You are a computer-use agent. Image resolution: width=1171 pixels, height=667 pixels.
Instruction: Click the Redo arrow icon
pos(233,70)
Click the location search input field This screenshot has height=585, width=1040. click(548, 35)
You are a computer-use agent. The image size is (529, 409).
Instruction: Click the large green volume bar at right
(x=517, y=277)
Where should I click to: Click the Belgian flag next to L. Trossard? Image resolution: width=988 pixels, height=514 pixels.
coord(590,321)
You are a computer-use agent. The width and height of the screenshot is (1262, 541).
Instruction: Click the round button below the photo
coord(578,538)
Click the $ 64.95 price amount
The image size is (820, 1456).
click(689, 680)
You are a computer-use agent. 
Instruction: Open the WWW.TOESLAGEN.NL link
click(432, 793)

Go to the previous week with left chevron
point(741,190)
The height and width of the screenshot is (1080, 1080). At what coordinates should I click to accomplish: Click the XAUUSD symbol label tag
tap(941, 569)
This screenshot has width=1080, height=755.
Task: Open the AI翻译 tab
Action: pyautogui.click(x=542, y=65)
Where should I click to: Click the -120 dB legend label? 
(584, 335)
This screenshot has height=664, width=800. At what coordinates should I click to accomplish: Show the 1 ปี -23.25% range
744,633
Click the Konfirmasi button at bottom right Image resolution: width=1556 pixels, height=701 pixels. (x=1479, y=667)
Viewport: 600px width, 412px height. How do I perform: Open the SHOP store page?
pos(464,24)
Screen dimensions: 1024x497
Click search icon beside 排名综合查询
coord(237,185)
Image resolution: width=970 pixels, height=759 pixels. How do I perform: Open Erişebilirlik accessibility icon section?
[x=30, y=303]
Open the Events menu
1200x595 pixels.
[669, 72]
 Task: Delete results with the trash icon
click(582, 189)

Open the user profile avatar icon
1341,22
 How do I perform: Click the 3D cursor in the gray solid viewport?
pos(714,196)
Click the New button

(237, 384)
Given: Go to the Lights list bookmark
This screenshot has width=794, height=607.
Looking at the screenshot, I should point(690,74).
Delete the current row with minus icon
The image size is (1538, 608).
********
• _Exercise aim_: Take every line from the data above that holds "computer" and copy it out.

• _Answer box_:
You are a computer-use agent. Image resolution: width=1171 pixels, height=667 pixels.
You are a computer-use agent. The image size is (529, 409).
You are a computer-use agent. The width and height of the screenshot is (1262, 541).
You are a computer-use agent. 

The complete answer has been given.